The start of a new year is usually met with much excitement and business owners are keen to succeed with their new year’s resolutions so workers need to know it’s likely the next decade will not be ‘business as normal’. To lead by example, company owners and operators will commence the year on the front foot to propel the company forward, so it thrives.
Staff should expect more exceptional communication with management, more monitoring of productivity levels and data for security reasons. There will be external events that will keep businesses on their toes next year and beyond. For example, any major shift in the financial markets will concern any business, particularly if they’re financing their operations.
In the Business Insider article, it reports, Saxo, a Danish investment bank’s predictions for 2020 including the European Central Bank raising interest rates in 2020. With a new chief, Christine Lagarde, keen on getting EU members to move away from adverse deposit interest, it will lead by example by raising its interest rate early in the new year.

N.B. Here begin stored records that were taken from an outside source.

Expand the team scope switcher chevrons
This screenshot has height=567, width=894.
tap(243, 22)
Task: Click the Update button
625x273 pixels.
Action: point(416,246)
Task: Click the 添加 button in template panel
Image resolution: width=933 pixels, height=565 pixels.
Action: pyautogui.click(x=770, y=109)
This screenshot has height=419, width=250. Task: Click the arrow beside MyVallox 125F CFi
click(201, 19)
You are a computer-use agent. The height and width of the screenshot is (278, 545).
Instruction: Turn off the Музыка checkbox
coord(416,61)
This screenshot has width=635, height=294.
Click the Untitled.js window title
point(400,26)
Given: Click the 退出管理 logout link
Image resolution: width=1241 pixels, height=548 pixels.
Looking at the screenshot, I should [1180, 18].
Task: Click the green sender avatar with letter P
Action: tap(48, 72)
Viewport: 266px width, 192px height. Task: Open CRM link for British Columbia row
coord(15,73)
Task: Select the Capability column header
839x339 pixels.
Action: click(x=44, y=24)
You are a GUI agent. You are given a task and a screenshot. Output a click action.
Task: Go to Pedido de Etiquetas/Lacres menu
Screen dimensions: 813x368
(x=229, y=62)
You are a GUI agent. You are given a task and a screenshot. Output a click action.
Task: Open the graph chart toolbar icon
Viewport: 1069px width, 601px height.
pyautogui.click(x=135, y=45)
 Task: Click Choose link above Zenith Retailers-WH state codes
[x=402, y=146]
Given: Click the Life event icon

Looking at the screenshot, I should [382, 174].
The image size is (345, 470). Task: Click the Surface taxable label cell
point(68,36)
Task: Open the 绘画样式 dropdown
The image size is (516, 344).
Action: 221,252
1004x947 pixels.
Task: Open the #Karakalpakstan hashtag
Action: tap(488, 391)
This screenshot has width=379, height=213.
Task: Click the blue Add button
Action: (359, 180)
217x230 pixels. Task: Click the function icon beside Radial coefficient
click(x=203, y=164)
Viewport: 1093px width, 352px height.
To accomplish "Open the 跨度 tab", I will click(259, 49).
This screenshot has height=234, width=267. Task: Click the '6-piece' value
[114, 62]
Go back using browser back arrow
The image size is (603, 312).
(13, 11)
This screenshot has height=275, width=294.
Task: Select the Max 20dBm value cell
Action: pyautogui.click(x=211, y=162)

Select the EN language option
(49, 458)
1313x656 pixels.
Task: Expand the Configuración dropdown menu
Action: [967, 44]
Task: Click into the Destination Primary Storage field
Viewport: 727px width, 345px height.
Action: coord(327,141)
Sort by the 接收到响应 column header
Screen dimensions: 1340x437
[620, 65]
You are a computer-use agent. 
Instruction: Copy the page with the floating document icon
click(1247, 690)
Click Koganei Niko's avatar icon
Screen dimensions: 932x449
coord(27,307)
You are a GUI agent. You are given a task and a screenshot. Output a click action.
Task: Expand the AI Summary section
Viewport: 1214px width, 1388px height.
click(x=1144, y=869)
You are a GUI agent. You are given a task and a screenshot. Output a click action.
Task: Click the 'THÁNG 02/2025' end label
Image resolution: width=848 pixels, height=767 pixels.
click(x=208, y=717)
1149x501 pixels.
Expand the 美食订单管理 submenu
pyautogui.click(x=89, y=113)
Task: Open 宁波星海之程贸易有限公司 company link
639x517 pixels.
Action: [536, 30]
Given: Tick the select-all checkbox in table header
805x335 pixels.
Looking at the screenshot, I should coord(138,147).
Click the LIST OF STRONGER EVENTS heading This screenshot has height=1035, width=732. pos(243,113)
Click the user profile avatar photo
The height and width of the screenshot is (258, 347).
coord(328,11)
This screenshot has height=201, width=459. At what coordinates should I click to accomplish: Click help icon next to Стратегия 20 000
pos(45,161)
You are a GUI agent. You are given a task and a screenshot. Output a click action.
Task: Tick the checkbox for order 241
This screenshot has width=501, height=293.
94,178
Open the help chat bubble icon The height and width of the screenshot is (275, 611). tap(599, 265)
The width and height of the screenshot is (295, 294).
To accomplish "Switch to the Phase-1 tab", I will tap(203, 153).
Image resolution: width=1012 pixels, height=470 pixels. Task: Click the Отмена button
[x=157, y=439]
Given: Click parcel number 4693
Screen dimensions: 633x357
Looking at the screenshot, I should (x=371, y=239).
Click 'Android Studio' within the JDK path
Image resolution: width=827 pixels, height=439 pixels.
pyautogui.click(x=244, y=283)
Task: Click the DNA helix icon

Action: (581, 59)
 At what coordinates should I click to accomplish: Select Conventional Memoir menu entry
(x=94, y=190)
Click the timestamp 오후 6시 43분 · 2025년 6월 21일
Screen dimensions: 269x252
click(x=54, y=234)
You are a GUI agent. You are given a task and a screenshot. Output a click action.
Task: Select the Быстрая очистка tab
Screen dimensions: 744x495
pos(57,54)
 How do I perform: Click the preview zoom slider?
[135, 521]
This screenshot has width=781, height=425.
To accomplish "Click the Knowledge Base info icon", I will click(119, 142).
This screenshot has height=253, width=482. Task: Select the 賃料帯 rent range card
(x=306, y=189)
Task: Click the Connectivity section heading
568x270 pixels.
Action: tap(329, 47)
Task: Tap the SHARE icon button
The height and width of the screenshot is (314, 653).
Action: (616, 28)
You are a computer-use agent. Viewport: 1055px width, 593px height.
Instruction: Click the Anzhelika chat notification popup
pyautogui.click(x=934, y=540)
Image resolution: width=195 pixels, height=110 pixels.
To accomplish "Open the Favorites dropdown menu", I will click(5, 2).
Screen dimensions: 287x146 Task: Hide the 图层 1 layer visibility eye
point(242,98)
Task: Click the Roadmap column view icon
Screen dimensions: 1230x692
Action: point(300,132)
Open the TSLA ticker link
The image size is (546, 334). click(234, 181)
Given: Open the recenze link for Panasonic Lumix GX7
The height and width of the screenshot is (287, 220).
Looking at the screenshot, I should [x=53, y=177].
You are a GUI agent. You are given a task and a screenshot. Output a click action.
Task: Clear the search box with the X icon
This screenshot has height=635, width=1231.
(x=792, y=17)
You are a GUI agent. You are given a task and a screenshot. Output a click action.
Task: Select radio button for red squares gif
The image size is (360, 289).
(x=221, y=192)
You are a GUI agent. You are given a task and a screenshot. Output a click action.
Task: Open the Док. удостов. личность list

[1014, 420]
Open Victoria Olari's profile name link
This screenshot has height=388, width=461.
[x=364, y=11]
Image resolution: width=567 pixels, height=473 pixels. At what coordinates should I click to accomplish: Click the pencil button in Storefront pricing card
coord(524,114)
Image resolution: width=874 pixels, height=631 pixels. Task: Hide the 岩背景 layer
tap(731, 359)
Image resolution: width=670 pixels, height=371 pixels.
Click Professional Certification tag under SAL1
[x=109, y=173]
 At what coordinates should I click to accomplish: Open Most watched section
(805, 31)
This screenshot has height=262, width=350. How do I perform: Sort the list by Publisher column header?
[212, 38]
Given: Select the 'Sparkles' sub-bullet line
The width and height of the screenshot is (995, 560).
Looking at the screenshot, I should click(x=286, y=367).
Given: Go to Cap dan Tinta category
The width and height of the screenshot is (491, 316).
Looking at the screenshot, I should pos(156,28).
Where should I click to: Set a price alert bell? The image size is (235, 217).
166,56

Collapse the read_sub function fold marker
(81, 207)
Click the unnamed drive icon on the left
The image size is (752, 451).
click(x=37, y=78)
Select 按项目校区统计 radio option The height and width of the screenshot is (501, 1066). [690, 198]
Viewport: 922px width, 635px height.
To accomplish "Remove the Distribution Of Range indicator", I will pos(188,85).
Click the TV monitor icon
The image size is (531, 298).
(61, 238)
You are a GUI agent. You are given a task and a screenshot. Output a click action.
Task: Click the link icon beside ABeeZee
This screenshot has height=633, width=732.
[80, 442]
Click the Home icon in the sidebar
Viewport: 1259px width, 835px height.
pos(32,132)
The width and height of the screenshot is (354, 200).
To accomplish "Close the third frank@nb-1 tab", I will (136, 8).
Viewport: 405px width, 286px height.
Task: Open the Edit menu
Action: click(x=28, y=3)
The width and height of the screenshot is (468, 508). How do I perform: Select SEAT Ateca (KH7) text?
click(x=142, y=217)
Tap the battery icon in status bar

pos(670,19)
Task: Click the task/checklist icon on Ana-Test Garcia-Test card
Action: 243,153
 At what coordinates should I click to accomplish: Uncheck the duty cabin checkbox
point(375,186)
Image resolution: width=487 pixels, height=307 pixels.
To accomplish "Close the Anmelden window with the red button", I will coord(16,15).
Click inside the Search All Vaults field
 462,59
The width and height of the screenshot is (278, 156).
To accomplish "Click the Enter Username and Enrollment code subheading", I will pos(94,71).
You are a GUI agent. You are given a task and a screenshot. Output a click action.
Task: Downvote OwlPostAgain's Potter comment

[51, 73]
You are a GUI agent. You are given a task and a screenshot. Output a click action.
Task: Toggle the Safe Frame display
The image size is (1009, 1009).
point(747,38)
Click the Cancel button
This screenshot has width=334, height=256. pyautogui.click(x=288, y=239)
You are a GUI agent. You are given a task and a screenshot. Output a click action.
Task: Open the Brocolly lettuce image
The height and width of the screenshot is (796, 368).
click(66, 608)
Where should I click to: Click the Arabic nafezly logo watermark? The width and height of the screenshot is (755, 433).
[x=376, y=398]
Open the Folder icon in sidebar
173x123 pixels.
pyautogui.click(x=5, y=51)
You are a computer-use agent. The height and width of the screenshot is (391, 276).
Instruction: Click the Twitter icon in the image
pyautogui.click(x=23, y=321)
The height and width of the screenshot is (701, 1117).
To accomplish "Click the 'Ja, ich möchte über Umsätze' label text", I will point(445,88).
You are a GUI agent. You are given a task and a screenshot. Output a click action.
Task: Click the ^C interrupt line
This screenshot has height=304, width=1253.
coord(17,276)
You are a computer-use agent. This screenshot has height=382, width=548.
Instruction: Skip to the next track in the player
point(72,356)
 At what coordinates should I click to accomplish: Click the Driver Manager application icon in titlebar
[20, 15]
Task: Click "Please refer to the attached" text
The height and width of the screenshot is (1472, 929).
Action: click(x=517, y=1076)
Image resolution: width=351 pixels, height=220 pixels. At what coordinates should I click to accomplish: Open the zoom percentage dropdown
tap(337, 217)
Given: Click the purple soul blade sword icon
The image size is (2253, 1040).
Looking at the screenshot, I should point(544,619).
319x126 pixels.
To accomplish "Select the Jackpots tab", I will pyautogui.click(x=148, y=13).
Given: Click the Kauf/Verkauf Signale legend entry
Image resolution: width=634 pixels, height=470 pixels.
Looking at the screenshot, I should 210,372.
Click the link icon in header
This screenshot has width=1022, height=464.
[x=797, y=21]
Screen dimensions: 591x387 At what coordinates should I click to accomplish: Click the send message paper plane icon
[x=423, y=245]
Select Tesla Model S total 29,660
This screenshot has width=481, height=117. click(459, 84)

Plus Asia will make a play to have their own new reserve currency and thus end their dependency on the US dollar. Called the ADR it is set to become the most significant currency, and it will be a game-changer for everything from trade, to politics.
Brexit certainty under Boris Johnson’s unwavering determination to ‘get Brexit done’ will throw up more hurdles before it delivers opportunities for UK companies. There will be ‘pain before there is gain’ and the next decade will be interesting for the United Kingdom, should the ‘pain’ be too much for the Scottish and Northern Irish.
Another country set to leave the EU, though probably not by choice is Hungry. A failure to follow EU’s lead on everything from freedom of press, academics, judges, the list goes on, the EU has issued Article 7 proceedings, so divorce is likely in 2020.
Scottish first minister, Nicola Sturgeon and leader of the SNP, is wrapt with her party’s resounding win in the recent UK election and calls for a second referendum on Scotland becoming independent and thus leaving the United Kingdom.
The push for independence and that it should be ‘Scotland’s choice‘ whether to remain with the UK or go it alone and probably rejoin the EU, has been squashed by UK Prime Minister Boris Johnson. If he is to see out the current term, it won’t be Scotland’s choice to make in the next five years. However, watch this space as a lot can change in politics. The same can be said of the call for Ireland’s reunification of the north which is currently British and the south which will remain in the European Union.
Driven by consumers, companies will need to invest more time and resources to making their climate change policy a working document and make sure there is greater transparency of their green initiatives and successes. These same consumers mostly millennials,
Generation Zers will also take Governments to the task, and they’ll be out voting in elections to make their vote count. The same bank that predicts interest rate hikes at the ECB also says the US election is there for the Democrats to lose. In other words, with young voters now more motivated than ever before by the injustices of the current presidency, the more green-friendly and equal rights Dems should romp home with the victory in the US Election 2020.
Productivity & Customer Data & Security
So back to how companies will kick start the new year. Worker Productivity levels need to rise, so there will be more surveillance. With pressure to compete and grow the revenue, there will be more investment in AI and systems that provide more significant analysis of personalised customer data. Cyberattack threats are omnipresent and no business large or small can ignore them.
Focussing on what you can control with your business and getting support from experts on the future direction of the company will put it in a stronger position than if you as the leader stick your head in the sand and insist everything will be okay.